TEXTO APRESENTADO:
****
Enquanto o mundo debate o que a máquina pode substituir, o sertão do Piauí ensina o que ela deve aprender: a voz do território. Lá, a transformação é silenciosa, mas profunda. Não é a tecnologia invadindo a escola; é a escola ensinando a tecnologia a falar com sotaque local.
Em 2025, o Piauí tornou-se o primeiro território das Américas a incluir o ensino obrigatório de inteligência artificial na educação básica, reconhecimento formalizado pela UNESCO. Foram mais de 120 mil estudantes alcançados e 800 professores formados na primeira etapa. O feito é inédito, mas o que o torna exemplar é a forma como o território guiou a técnica, e não o contrário.
Carolina Pereira, estudante do CETI Paulo Freire, resume com simplicidade o impacto da mudança:
— A IA será útil em qualquer profissão que eu escolher. Mas o importante é que me ajudou a enxergar novas possibilidades sem perder minhas raízes.
****
INSTRUÇÕES DO EXERCÍCIO:
[a] Devolva, sem nenhuma alteração, o trecho do texto sobre o ensino de inteligência artificial no Piauí que vai de "Enquanto o mundo" até "perder minhas raízes.", inclusive.
[b] Escreva a continuação do texto sobre o ensino de inteligência artificial no Piauí a partir do ponto em que ele termina.
****
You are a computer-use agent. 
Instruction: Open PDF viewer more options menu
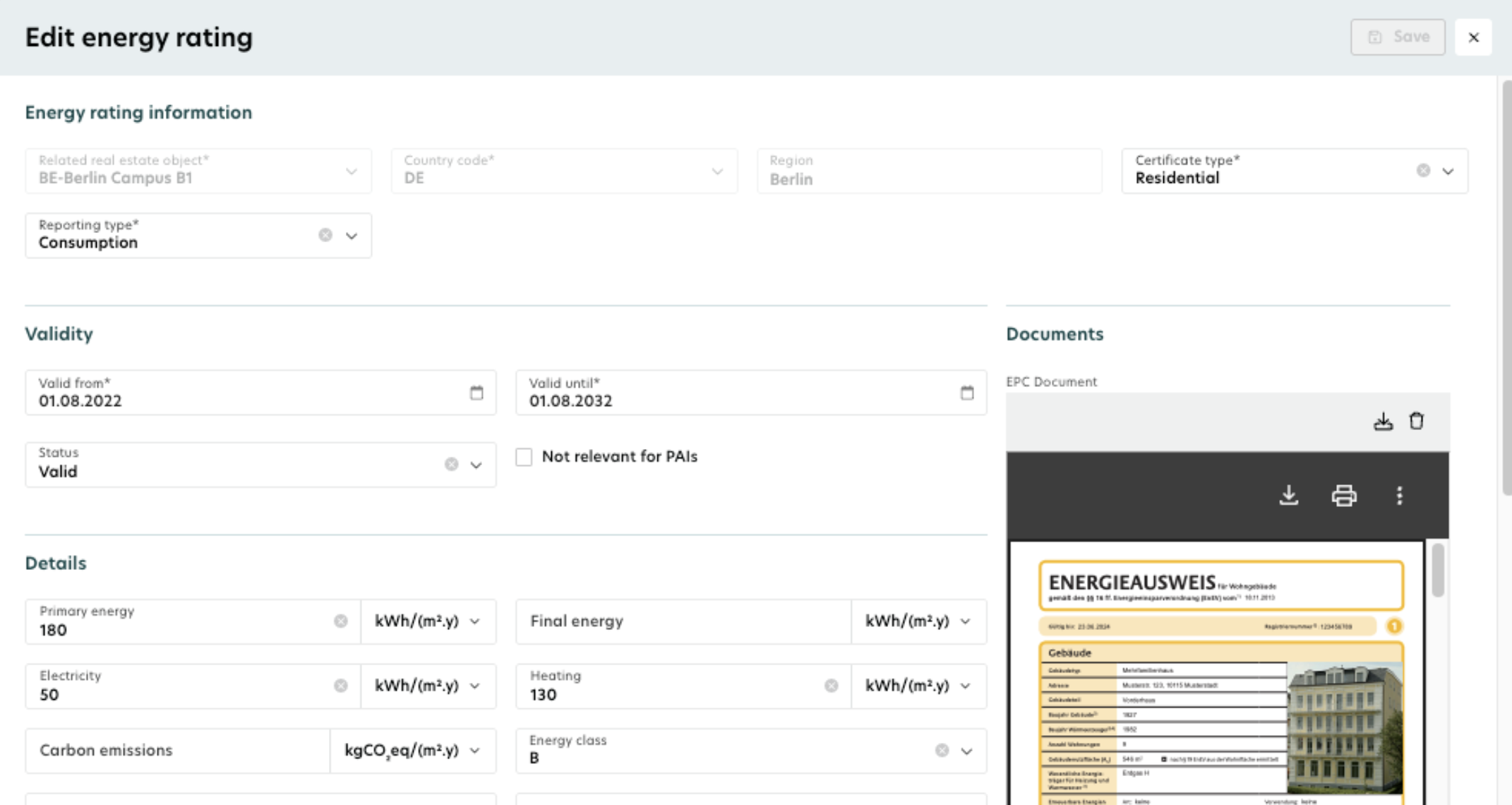[x=1399, y=495]
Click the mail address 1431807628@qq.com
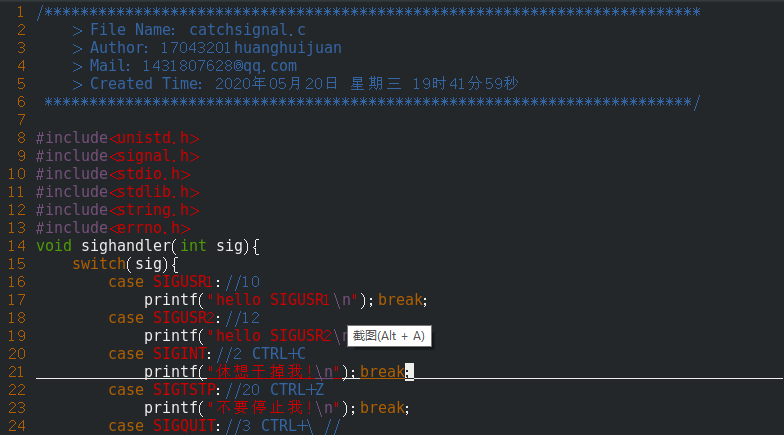 tap(220, 66)
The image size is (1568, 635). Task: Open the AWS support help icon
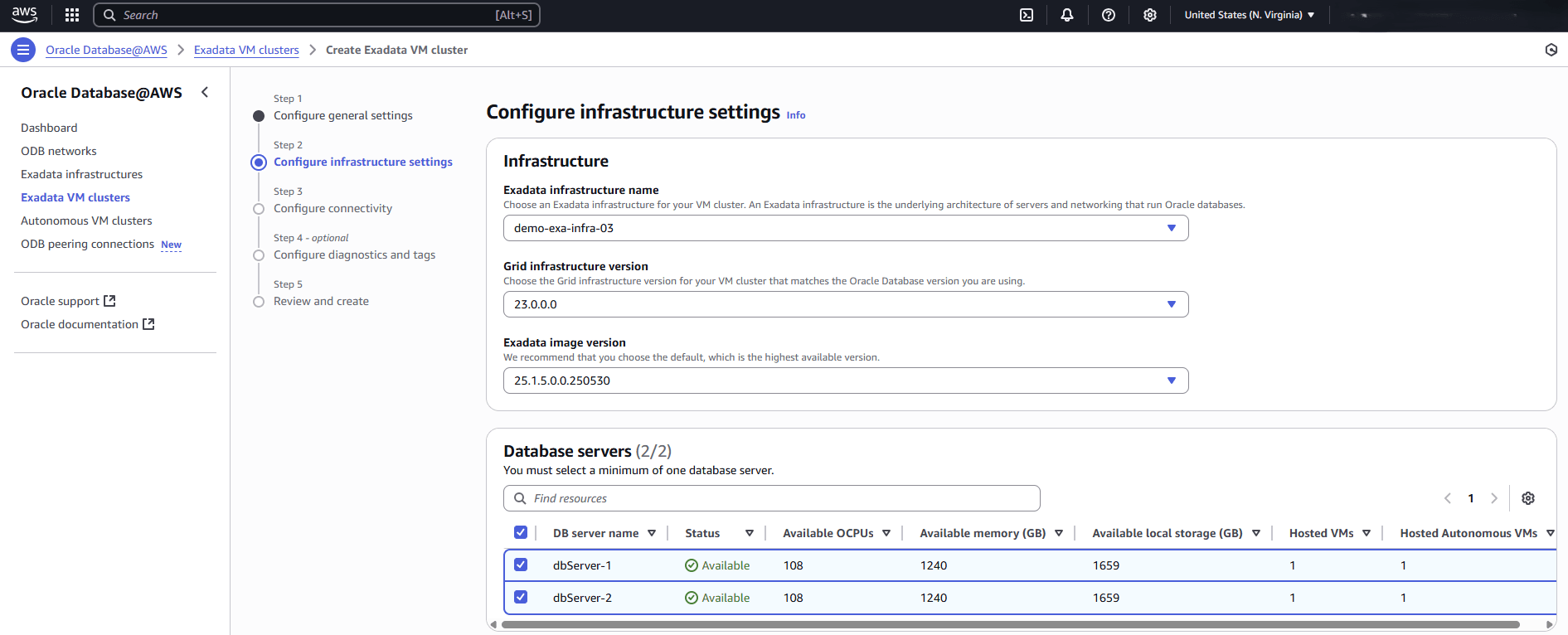tap(1109, 15)
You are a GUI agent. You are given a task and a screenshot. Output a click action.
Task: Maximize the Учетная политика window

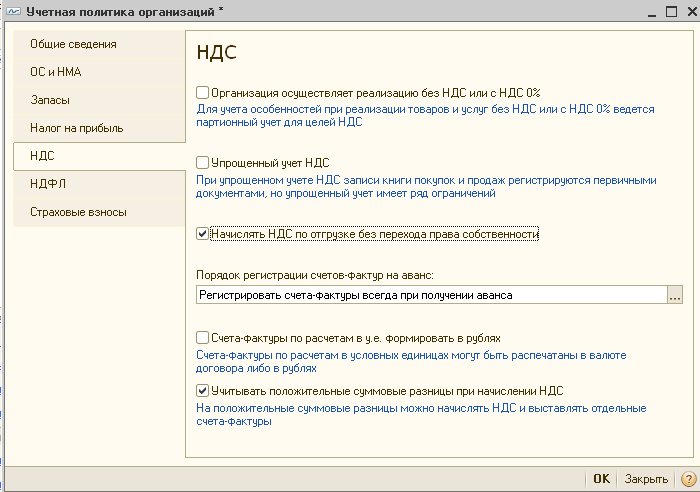click(671, 11)
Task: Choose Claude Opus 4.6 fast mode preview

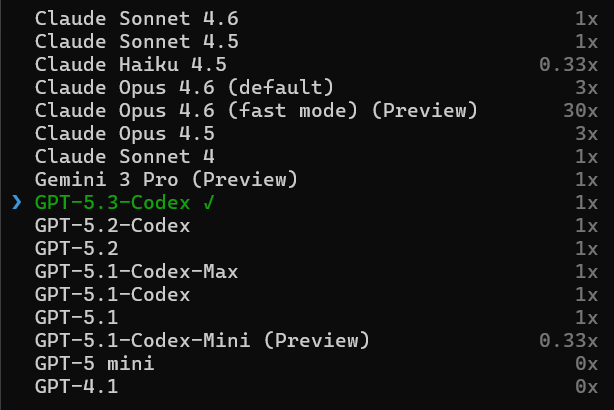Action: (x=256, y=111)
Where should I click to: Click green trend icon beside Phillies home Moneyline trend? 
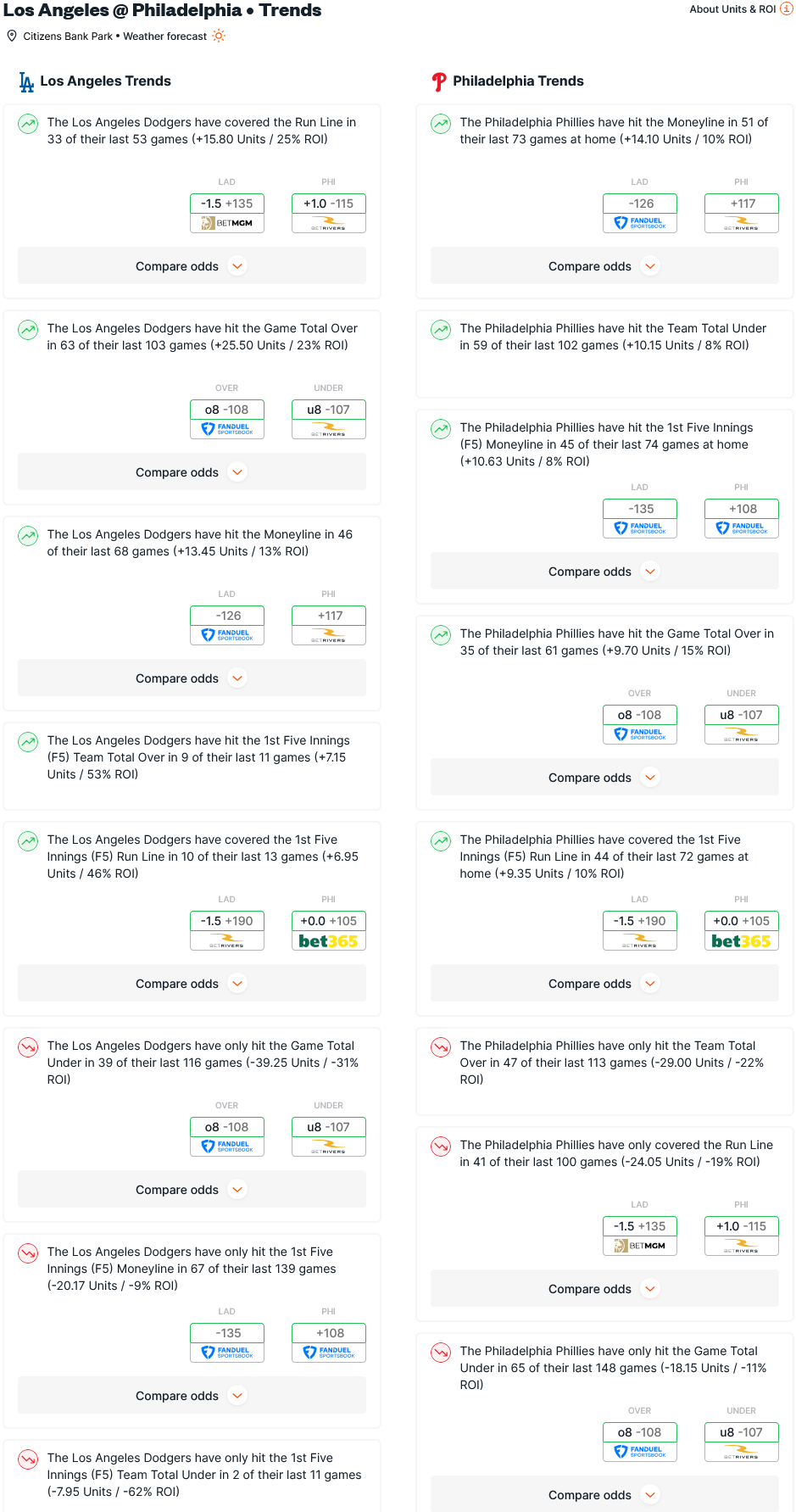pyautogui.click(x=441, y=124)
****
RESPOSTAS DO EXERCÍCIO:
[a]
Enquanto o mundo debate o que a máquina pode substituir, o sertão do Piauí ensina o que ela deve aprender: a voz do território. Lá, a transformação é silenciosa, mas profunda. Não é a tecnologia invadindo a escola; é a escola ensinando a tecnologia a falar com sotaque local.
Em 2025, o Piauí tornou-se o primeiro território das Américas a incluir o ensino obrigatório de inteligência artificial na educação básica, reconhecimento formalizado pela UNESCO. Foram mais de 120 mil estudantes alcançados e 800 professores formados na primeira etapa. O feito é inédito, mas o que o torna exemplar é a forma como o território guiou a técnica, e não o contrário.
Carolina Pereira, estudante do CETI Paulo Freire, resume com simplicidade o impacto da mudança:
— A IA será útil em qualquer profissão que eu escolher. Mas o importante é que me ajudou a enxergar novas possibilidades sem perder minhas raízes.

[b]
Nesse processo, os professores do Piauí cristalizaram quatro papéis que hoje reverberam nos quatro cantos do mundo:
- Curadores, ao selecionar ferramentas e conteúdos que dialogam com o currículo e a cultura local.
- Editores, ao apoiar estudantes no desenvolvimento de aplicativos com dados de suas comunidades.
- Coreógrafos, ao orquestrar tempos de estudo coletivo e individual.
- Mentores, ao orientar jovens como Carolina a projetar futuros antes inimagináveis.
Essa preocupação com a língua-mãe e a cultura não é exclusiva do Piauí. No Alto Rio Negro, o Projeto Yẽgatu Digital segue caminho semelhante. Professores indígenas transformaram narrativas na língua nheengatu em glossários e materiais digitais, garantindo que a língua avance com seus filhos e netos.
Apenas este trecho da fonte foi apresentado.